**WHAT THIS TASK INVOLVES**
Only the lines with "computer" in the entries below belong in the answer; please copy them.

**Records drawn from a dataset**
=== Section Start ===
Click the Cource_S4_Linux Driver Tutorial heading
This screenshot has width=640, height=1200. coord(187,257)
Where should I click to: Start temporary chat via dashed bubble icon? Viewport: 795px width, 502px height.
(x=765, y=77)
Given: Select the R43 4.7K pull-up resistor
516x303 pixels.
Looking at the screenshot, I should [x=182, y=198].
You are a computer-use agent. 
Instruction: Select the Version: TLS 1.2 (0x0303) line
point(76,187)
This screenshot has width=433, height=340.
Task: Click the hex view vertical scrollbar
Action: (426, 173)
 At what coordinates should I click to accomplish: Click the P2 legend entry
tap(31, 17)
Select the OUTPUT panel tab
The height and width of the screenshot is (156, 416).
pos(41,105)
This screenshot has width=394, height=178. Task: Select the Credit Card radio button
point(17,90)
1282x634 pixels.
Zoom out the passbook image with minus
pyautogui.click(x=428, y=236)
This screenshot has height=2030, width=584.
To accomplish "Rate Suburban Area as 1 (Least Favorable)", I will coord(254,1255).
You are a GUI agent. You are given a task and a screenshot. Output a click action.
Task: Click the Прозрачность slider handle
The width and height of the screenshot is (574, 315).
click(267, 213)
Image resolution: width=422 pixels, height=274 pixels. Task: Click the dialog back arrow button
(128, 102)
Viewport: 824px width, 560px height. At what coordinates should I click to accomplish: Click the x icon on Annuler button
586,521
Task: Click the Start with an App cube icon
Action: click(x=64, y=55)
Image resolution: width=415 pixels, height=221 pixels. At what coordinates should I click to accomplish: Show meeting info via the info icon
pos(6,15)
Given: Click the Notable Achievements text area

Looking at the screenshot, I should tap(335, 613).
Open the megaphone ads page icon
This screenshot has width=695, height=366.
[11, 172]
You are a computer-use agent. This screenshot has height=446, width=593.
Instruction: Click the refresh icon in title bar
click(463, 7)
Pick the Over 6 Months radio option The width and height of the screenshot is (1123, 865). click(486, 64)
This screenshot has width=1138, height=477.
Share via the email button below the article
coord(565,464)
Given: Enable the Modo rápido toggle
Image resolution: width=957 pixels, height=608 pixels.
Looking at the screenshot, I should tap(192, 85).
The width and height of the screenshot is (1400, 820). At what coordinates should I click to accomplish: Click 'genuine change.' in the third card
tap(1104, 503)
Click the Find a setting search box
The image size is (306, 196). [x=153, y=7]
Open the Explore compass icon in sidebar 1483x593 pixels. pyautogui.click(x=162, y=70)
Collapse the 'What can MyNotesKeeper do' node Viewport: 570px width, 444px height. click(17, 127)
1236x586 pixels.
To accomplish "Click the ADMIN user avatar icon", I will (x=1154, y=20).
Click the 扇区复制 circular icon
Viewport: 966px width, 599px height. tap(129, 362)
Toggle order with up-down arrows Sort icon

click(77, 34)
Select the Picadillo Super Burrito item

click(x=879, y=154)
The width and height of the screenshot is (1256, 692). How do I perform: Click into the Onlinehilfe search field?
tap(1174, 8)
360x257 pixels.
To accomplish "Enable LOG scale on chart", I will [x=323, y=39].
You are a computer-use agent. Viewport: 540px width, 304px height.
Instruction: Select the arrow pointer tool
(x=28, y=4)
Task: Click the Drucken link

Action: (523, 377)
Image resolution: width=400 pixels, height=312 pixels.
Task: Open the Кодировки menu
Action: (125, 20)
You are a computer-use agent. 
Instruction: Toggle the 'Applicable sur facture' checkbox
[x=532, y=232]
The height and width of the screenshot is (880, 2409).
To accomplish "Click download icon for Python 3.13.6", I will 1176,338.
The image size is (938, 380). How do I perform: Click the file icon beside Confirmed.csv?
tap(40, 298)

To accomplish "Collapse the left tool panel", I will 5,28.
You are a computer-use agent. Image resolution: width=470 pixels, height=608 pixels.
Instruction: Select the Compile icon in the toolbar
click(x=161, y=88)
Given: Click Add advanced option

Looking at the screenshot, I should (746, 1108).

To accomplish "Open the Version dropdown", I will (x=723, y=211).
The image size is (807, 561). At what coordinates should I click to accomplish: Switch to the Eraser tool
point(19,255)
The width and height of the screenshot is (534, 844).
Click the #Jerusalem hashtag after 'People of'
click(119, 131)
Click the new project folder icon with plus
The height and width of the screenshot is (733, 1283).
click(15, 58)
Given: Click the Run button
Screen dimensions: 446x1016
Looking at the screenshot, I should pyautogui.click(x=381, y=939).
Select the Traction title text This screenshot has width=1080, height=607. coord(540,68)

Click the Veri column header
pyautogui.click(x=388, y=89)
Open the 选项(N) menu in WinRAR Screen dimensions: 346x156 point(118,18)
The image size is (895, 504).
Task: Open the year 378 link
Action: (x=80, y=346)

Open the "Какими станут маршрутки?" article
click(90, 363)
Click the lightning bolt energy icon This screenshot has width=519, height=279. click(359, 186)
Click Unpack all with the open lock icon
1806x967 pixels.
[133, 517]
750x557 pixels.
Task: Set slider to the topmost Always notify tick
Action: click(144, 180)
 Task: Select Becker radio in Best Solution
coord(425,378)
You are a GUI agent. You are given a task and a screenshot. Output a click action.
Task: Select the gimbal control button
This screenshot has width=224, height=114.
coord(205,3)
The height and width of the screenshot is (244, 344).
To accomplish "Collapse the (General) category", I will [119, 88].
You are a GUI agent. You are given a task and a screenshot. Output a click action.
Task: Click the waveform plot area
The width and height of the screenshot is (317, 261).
=== Section End ===
**YOUR RESPONSE**
You are a computer-use agent. 
You are a computer-use agent. This screenshot has height=446, width=593.
You are a computer-use agent. Viewport: 540px width, 304px height.
You are a computer-use agent. 
You are a computer-use agent. Image resolution: width=470 pixels, height=608 pixels.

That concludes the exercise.